Inteligencia artificial y su impacto en la industria cárnica
Durante la segunda jornada de la feria Meat Attraction, que se celebra en Madrid, se discutió el papel de la IA en el futuro del sector cárnico. Compañías como Incarlopsa y Vall Companys, junto con el centro tecnológico Ainia, compartieron sus experiencias sobre cómo la IA está transformando el panorama ganadero. La feria, llevada a cabo en el recinto ferial de Ifema, ha sido una plataforma fundamental para mostrar estas innovaciones.
David Martínez, jefe del Departamento de Tecnologías de la Información y Comunicaciones en Ainia, destacó la importancia de la IA debido al uso efectivo de los datos. Estos datos son un recurso fundamental que impulsa el crecimiento económico, la competitividad y la innovación, a su vez, generan empleo y progreso social. Es crucial que las empresas recojan y almacenen la adecuada cantidad de datos para que la IA pueda aprender y ofrecer soluciones efectivas.
Proyectos innovadores en el sector ganadero
Ainia participa activamente en proyectos de IA enfocados en el análisis del comportamiento animal. Usan sensores para detectar niveles de estrés y contar los animales, lo que permite tener una visión más clara sobre lo que ocurre en la granja. Además, han implementado el uso de la IA para clasificar piezas de carne mediante técnicas de visión artificial y espectral.
Por su parte, Nealia, que forma parte del grupo Vall Companys, ha visto cambios significativos en la manera de pesaje de los pollos en granja. Joaquín Terés, responsable de Agritech Innovation, afirmó que esta tecnología les ha permitido pasar de un sistema de peso medio a una distribución más precisa de la cabaña en diferentes rangos de peso, lo que es esencial para los mataderos.
Además, Nealia ha desarrollado herramientas de visión con tecnología de IA para monitorear las cargas y descargas de animales. Su innovador proyecto «FarmerSupport» utiliza cámaras de visión normal y térmica que recorren las instalaciones varias veces al día, contribuyendo al bienestar animal y reduciendo incidencias.
Visión artificial: mejorando la eficiencia en el despiece
Carlos de la Iglesia, responsable de Implementación de la IA en el grupo Incarlopsa, ha comentado sobre el uso de visión artificial para identificar los productos que salen de la sala de despiece. Esta implementación mejora notoriamente la eficiencia productiva, ya que ayuda a automatizar el proceso y reduce significativamente los errores en la identificación.

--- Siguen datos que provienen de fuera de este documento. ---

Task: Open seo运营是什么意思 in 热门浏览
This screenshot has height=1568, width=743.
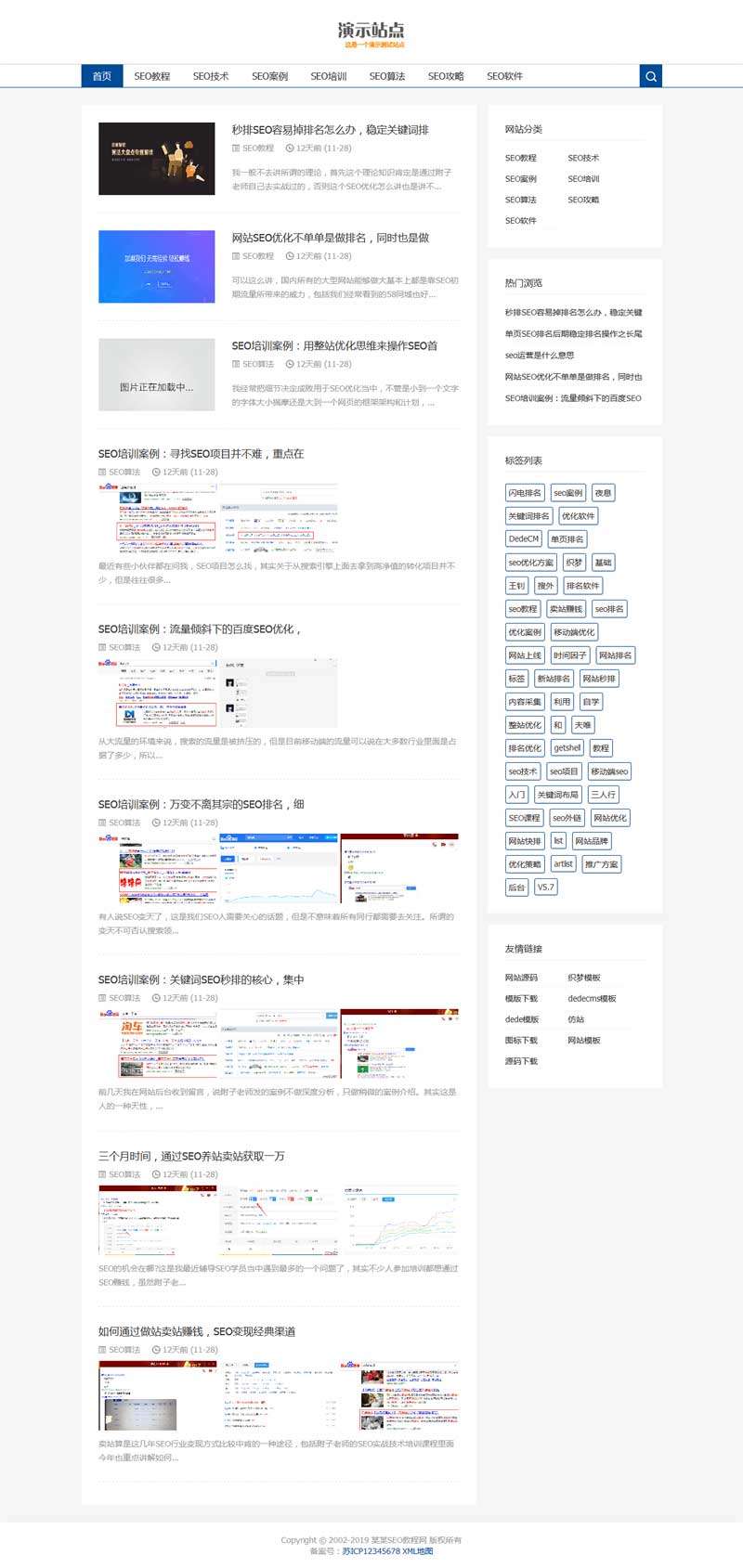Action: pos(540,356)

Además de esto, Incarlopsa está trabajando en la inspección avanzada del producto, lo que les permite controlar aspectos críticos como el exceso de grasa, la presencia de hematomas y cuerpos extraños. Estas medidas son cruciales para mantener altos estándares de calidad en el sector.

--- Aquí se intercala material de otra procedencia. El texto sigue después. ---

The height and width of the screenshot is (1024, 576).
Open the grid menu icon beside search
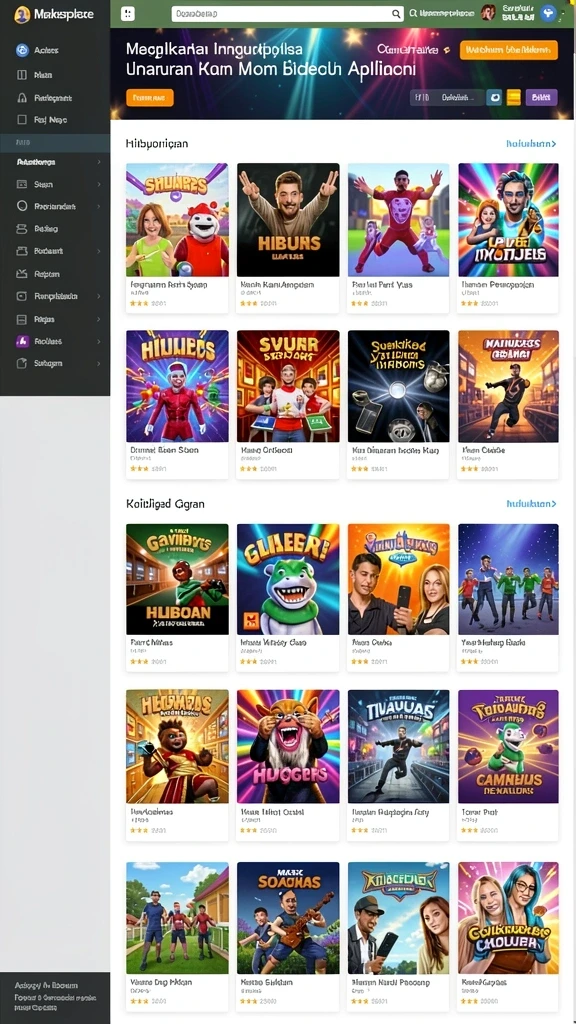(128, 14)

El grupo también se plantea un futuro en el que la IA pueda llevar a cabo predicciones y análisis basados en datos recolectados a lo largo de toda la línea de producción, desde la granja hasta el matadero y la sala de despiece. Este enfoque promete revolucionar la toma de decisiones dentro de la industria.
Transformando el sector hacia un modelo preventivo
La transformación que la IA está aportando al sector ganadero-cárnico se traduce en un modelo de producción más preventivo. Esto no solo mejora la velocidad y eficiencia en los procesos, sino que genera un conocimiento sólido basado en la precisión. Es momento de reconocer la relevancia de integrar datos y tecnología en la ganadería para enfrentar los retos del sector.
La evolución hacia la automatización y el uso de datos en tiempo real abren un nuevo horizonte en el que la tecnología no solo se vuelve útil, sino esencial. El futuro de la ganadería, con la IA a la vanguardia de este avance, promete un enfoque más sostenible, ágil y centrado en el bienestar animal y la calidad del producto.
¿Estamos preparados para adoptar este cambio radical en nuestras prácticas ganaderas? Es un reto que podría definir el futuro de nuestra industria.